--- START SOURCE RECORDS ---

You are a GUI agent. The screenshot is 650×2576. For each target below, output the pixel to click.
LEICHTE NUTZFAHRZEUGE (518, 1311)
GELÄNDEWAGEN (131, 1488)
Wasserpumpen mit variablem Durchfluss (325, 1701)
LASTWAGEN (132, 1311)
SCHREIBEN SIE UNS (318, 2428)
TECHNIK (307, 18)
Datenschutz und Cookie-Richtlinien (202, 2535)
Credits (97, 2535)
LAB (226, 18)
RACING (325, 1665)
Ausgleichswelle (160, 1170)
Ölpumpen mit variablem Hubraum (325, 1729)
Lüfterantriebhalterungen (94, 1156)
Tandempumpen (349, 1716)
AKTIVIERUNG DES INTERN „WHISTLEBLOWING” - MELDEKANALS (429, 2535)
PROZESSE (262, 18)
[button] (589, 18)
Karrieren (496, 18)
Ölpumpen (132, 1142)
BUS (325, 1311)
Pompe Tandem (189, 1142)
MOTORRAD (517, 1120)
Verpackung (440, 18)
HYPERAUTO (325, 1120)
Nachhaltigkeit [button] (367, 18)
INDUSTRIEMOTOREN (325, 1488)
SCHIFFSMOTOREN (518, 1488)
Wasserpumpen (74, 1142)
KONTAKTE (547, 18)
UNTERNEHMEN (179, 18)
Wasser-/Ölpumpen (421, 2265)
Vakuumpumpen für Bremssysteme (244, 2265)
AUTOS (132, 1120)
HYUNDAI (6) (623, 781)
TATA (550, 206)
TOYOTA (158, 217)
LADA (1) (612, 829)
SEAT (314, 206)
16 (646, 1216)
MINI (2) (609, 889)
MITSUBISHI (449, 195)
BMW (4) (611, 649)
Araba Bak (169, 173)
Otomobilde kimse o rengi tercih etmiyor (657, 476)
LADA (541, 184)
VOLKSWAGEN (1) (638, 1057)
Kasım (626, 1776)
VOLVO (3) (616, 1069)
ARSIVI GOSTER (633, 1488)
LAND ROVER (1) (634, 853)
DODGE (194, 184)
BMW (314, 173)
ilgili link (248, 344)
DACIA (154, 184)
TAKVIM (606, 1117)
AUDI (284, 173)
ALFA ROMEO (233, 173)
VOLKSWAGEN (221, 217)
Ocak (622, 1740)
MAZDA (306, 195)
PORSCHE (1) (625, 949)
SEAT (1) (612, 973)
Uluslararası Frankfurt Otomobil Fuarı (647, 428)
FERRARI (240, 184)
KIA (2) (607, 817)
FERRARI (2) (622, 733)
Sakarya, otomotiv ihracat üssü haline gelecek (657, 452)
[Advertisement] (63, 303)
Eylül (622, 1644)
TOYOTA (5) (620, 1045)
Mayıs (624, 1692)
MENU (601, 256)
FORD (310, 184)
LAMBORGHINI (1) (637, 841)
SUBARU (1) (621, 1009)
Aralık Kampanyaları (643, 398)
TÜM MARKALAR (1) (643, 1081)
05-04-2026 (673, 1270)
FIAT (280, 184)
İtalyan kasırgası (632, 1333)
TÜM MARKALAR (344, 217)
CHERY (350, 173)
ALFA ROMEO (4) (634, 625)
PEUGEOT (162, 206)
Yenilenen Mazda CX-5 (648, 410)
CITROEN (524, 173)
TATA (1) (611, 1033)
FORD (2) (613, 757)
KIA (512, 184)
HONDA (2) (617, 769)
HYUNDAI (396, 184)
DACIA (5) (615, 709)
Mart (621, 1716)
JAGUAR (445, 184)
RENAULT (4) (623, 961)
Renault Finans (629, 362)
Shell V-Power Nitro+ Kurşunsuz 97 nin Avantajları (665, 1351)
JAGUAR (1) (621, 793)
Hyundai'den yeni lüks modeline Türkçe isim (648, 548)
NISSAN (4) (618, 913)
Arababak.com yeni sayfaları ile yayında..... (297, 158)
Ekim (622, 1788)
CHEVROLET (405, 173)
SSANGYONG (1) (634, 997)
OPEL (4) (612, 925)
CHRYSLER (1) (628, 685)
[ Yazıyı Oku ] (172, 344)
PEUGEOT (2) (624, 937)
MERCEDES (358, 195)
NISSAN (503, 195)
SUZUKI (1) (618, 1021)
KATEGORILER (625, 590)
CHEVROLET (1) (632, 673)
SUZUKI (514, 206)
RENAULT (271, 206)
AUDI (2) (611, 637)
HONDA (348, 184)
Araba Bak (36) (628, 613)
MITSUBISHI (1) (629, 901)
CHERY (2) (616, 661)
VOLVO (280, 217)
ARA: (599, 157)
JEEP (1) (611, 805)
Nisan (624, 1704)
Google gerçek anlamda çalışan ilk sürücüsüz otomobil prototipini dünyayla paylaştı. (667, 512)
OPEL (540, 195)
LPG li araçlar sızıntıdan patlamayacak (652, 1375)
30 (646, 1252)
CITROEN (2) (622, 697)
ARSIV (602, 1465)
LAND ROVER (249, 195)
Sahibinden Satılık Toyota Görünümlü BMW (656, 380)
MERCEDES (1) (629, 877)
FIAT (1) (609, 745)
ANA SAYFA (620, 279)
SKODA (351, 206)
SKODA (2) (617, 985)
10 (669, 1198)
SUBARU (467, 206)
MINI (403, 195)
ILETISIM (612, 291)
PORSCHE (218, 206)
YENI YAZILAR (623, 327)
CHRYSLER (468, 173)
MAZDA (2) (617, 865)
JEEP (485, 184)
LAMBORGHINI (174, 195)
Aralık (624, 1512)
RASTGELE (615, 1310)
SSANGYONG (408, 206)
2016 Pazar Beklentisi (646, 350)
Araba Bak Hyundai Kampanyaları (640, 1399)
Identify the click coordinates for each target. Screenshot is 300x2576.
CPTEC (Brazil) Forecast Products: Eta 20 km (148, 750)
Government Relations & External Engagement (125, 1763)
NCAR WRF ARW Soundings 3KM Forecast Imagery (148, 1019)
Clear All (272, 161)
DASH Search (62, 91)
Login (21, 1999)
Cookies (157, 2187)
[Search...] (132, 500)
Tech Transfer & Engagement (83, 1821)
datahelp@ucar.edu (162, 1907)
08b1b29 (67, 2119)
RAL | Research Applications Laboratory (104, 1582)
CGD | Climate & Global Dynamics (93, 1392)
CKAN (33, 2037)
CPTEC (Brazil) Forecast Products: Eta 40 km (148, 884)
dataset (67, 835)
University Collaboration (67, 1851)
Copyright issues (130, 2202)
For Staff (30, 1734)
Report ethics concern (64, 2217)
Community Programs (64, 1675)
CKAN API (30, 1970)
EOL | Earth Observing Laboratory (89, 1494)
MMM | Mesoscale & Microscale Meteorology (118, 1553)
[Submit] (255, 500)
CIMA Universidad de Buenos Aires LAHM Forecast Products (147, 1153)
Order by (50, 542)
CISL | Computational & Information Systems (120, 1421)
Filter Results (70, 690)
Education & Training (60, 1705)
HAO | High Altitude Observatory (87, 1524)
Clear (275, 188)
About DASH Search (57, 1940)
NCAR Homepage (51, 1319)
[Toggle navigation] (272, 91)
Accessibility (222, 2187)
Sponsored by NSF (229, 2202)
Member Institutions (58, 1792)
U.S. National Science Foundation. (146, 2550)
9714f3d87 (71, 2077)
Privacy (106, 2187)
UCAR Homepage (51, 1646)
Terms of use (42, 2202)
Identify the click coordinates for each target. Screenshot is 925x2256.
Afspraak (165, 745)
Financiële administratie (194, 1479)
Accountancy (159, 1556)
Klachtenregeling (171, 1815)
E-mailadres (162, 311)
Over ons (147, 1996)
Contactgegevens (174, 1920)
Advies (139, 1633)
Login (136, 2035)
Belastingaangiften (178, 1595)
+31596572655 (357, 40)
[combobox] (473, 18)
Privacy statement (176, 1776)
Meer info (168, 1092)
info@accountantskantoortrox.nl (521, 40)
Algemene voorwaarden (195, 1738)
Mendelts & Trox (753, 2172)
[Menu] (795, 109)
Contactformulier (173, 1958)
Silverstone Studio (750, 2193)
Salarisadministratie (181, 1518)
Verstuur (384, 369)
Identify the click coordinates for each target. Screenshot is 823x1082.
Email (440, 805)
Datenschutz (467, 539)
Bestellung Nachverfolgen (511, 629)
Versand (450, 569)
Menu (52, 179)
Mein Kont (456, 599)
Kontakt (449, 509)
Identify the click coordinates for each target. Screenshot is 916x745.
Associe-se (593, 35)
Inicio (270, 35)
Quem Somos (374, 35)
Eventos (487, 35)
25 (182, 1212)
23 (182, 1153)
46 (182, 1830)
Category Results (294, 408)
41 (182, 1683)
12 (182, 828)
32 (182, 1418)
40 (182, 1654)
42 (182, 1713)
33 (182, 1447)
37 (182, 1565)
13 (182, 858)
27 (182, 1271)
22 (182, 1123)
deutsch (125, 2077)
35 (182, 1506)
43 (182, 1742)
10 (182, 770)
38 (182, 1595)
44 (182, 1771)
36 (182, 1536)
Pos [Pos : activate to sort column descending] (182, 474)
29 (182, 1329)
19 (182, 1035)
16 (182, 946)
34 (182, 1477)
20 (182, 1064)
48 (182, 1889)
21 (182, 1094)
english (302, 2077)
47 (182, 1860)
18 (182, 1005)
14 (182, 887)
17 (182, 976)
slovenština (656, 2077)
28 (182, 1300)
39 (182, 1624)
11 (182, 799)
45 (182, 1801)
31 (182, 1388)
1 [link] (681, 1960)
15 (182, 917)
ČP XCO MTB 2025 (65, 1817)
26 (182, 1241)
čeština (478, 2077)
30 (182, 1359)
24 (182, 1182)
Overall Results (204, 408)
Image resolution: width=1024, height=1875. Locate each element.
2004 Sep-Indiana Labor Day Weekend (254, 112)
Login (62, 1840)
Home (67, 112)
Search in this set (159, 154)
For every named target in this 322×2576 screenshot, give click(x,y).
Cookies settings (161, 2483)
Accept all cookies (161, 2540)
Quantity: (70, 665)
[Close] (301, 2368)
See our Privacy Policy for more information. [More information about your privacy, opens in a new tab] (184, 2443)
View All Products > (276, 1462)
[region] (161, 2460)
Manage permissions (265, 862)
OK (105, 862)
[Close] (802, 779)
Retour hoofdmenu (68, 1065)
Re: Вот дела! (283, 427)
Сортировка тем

--- END SOURCE RECORDS ---

→ TASK OBJECTIVE
Output the data from the line containing "Copyright issues (130, 2202)" through the line containing "Education & Training (60, 1705)", with both of those lines included, and copy each one unchanged.

→ SOLUTION FOR THIS TASK
Copyright issues (130, 2202)
For Staff (30, 1734)
Report ethics concern (64, 2217)
Community Programs (64, 1675)
CKAN API (30, 1970)
EOL | Earth Observing Laboratory (89, 1494)
MMM | Mesoscale & Microscale Meteorology (118, 1553)
[Submit] (255, 500)
CIMA Universidad de Buenos Aires LAHM Forecast Products (147, 1153)
Order by (50, 542)
CISL | Computational & Information Systems (120, 1421)
Filter Results (70, 690)
Education & Training (60, 1705)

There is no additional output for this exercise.